Muchos colegios están dando pasos atrás en el uso de la tecnología en las aulas. Como madre y educadora, ¿qué opinas?
Cada vez me encuentro con más madres y padres profundamente angustiados. El otro día, una me confesaba que imprime absolutamente todo en papel, aunque sabe que no es lo ideal, porque se niega a que su hijo tenga que hacerlo todo en Classroom. “Me estoy dejando una fortuna en tinta y folios”, me decía, “esto no tiene ningún sentido”. Y, en realidad, lo que tampoco tiene sentido es que estemos intentando limitar el uso de las pantallas mientras casi todos los deberes pasan obligatoriamente por ellas.
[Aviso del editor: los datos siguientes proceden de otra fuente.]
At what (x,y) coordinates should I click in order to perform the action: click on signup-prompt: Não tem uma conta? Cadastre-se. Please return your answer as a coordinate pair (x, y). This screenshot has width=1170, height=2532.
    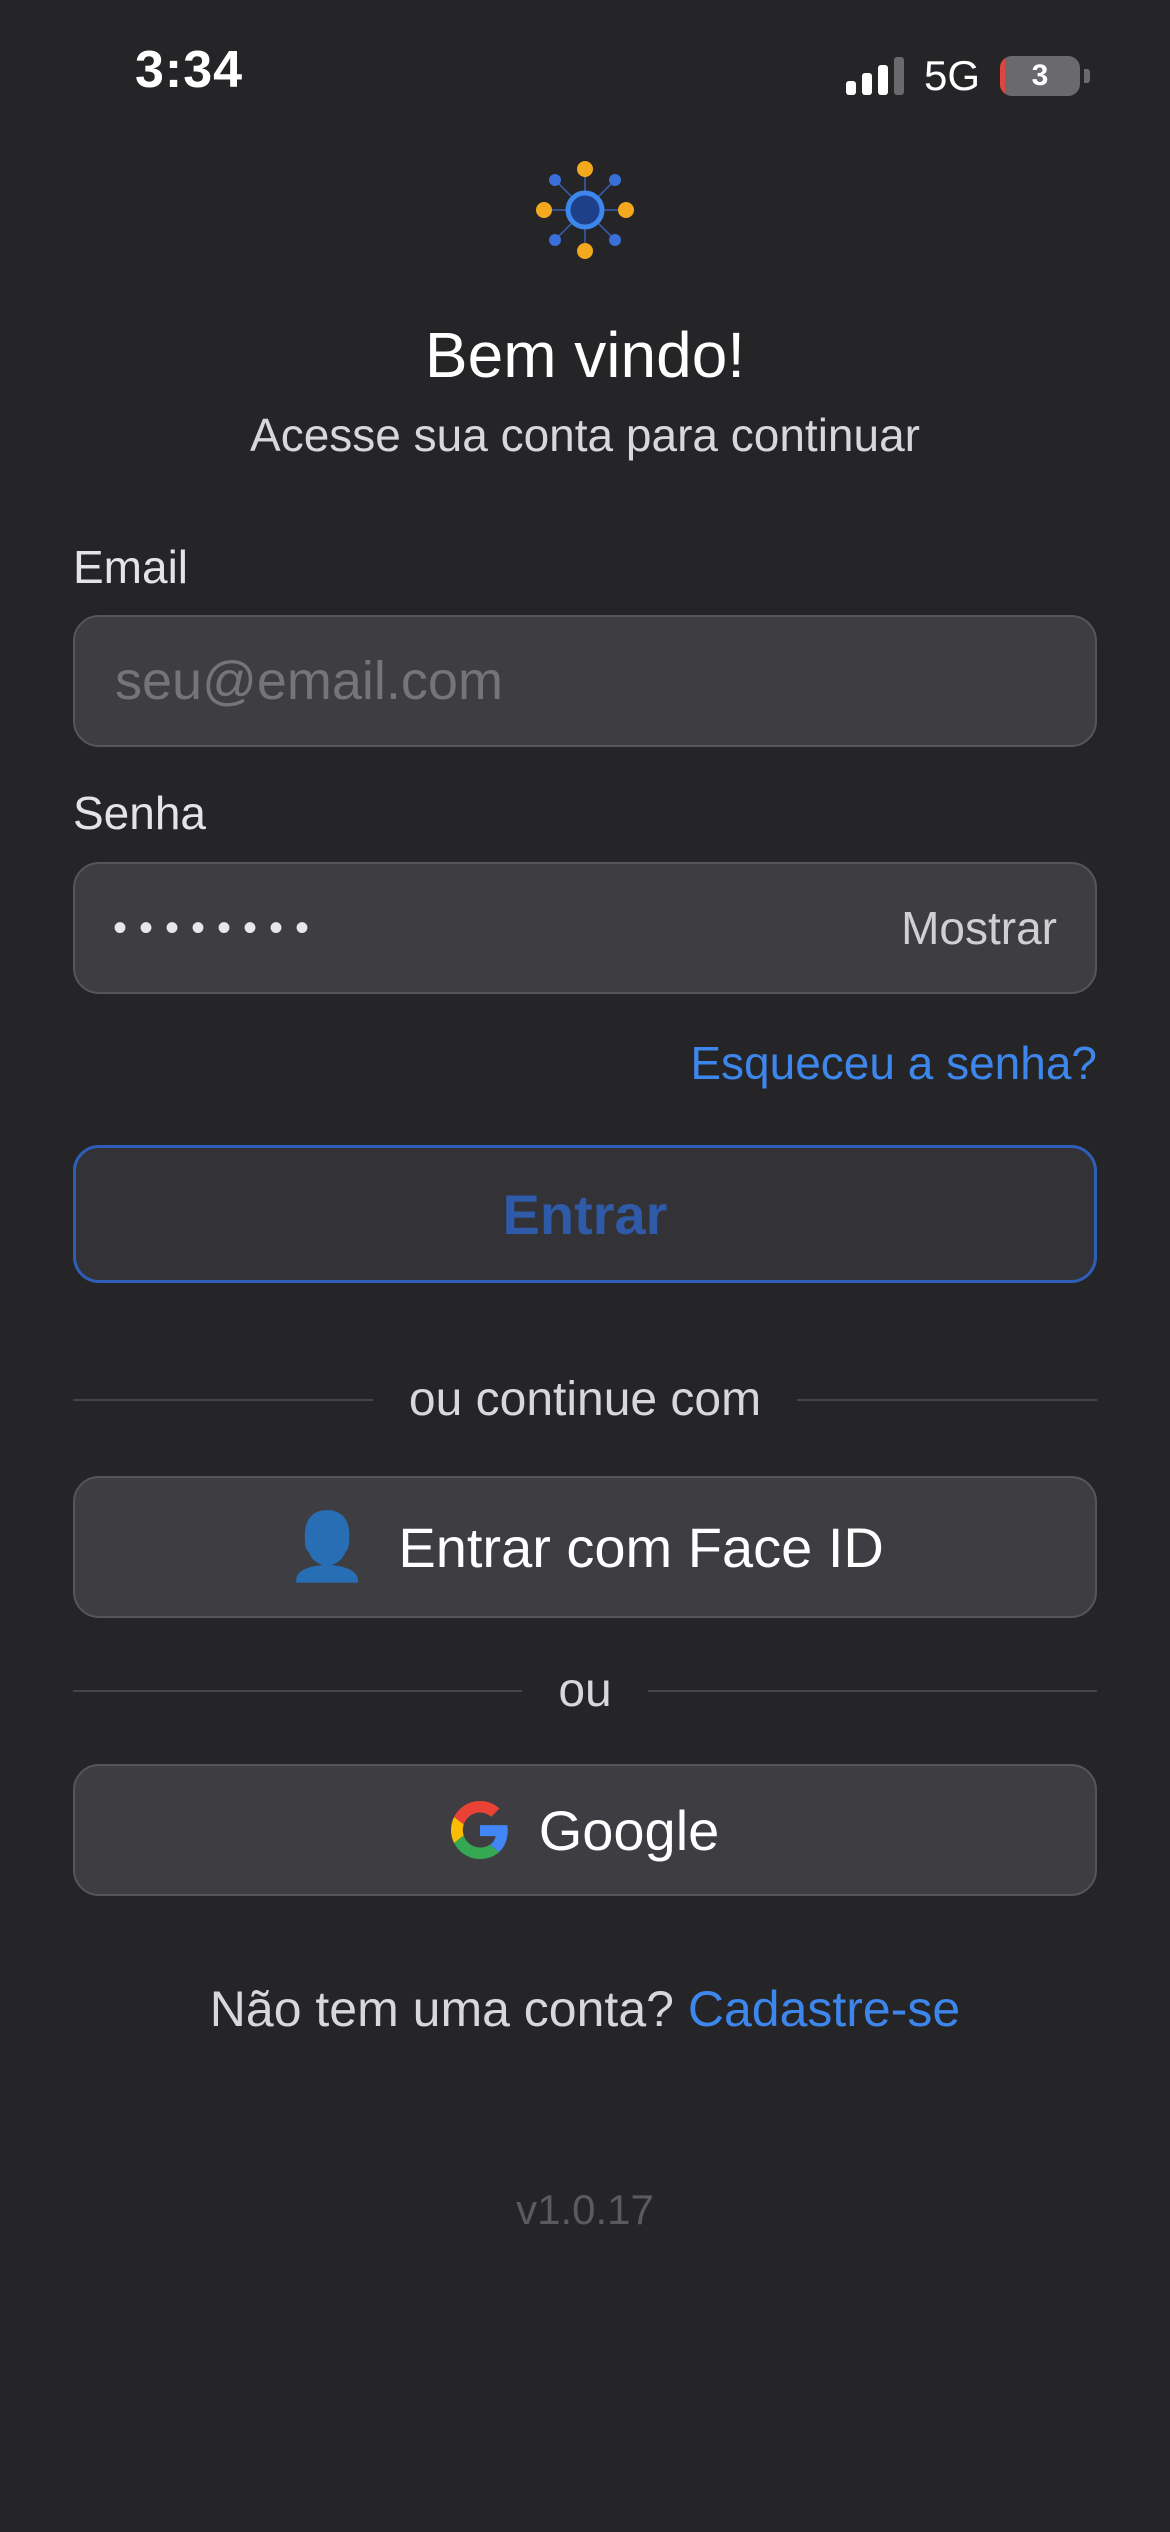
    Looking at the image, I should click on (585, 2009).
Es una contradicción que debemos revisar seriamente. Al final se trata de aplicar algo tan simple —y a la vez tan olvidado— como el sentido común.
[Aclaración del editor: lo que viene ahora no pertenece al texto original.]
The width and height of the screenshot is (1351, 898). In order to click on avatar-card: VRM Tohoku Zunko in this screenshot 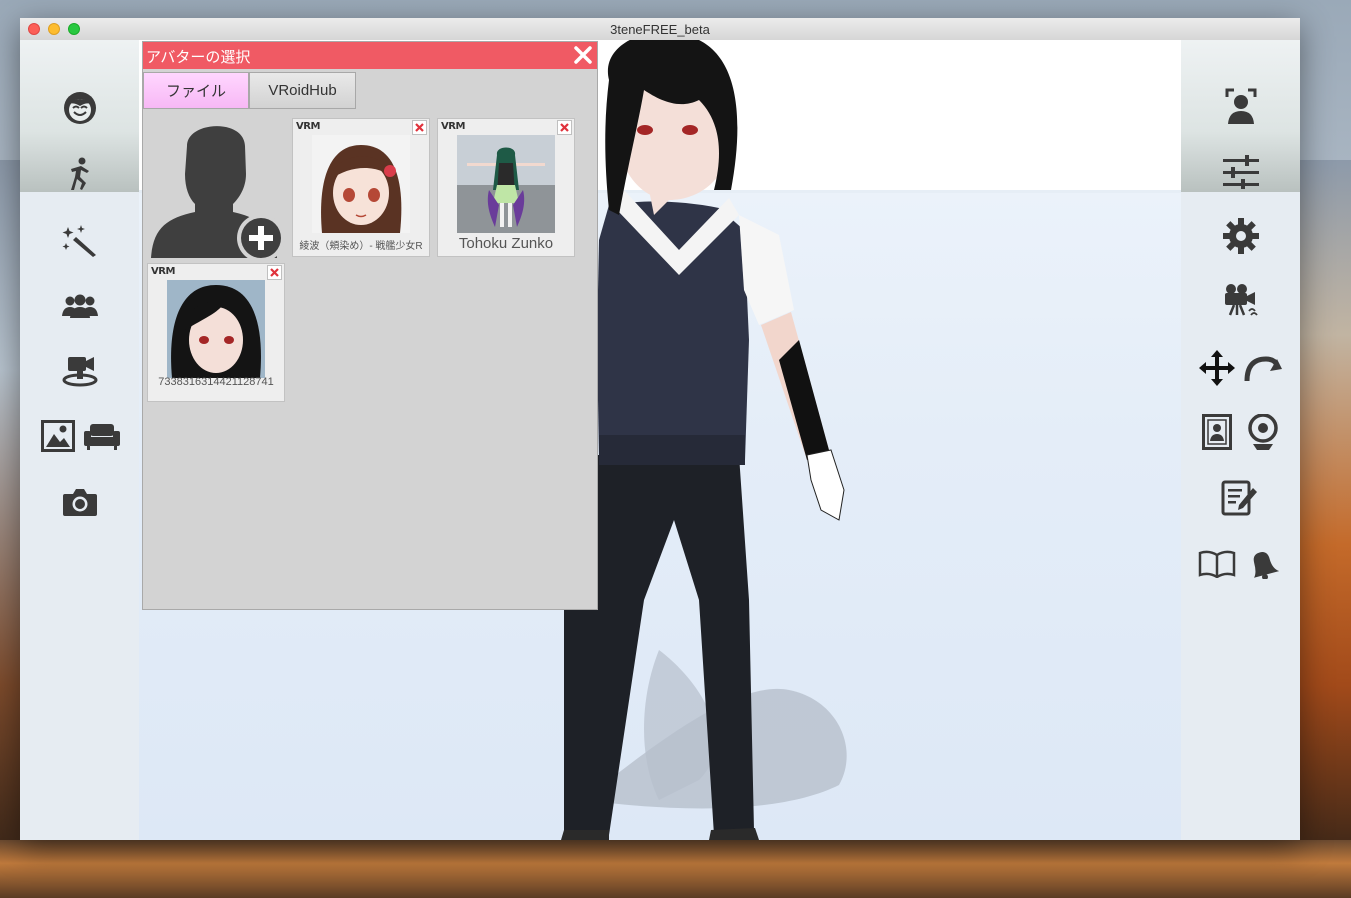, I will do `click(506, 188)`.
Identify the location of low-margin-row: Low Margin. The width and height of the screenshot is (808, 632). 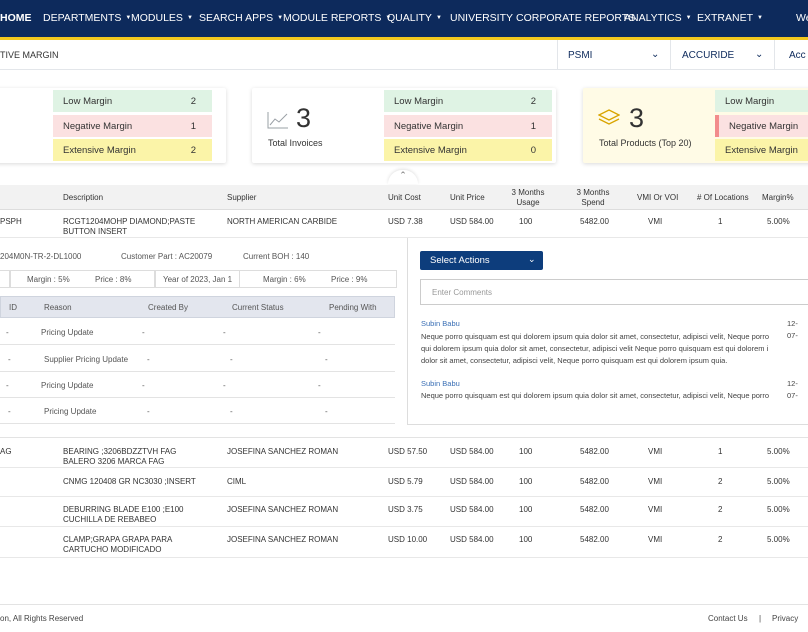
(762, 101).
Hace unos meses, miles de familias llegaron a un pacto para retrasar la entrega del primer móvil a sus hijos hasta los 16 años. ¿Crees que hay una edad mínima para ello?
Este debate está muy presente. Generación ansiosa, que se ha convertido en un best seller, aborda precisamente este fenómeno. Y no deja de ser significativo que incluso personas que trabajan en el mundo de la inteligencia artificial confiesen que no permiten a sus hijos tener móvil antes de los 16 o 17. Es un patrón que también vemos en Silicon Valley, donde muchas familias optan por escuelas Waldorf que limitan el uso de pantallas. Ahora bien, si me preguntas por una edad exacta, no tengo una respuesta cerrada. No creo que exista una receta universal. Depende de cada familia, de cada niño y de cada contexto. Iniciativas como las de los institutos de padres [programas de formación diseñados para ayudar a los padres a manejar los desafíos de la crianza] ayudan muchísimo a crear conciencia y a abrir conversaciones necesarias. Para mí, lo verdaderamente prioritario es reconocer que los niños no tienen formación suficiente para gestionar las redes, pero es que nosotros tampoco. Ese es el punto de partida real. Por eso no hablo tanto de una fecha concreta como de una actitud. Para mí, lo esencial es estar: acompañar, escuchar, preguntar, generar confianza y aprender juntos. Equivocarse, ajustar, volver a empezar. Mis padres son profesores y siempre me decían lo mismo: “Hay que estar”. Y creo que ese sigue siendo el mejor consejo. No hay una fórmula perfecta, pero sí una responsabilidad compartida: formarnos, estar atentos y no dejar a los niños solos frente a un mundo que ni siquiera los adultos terminamos de entender del todo.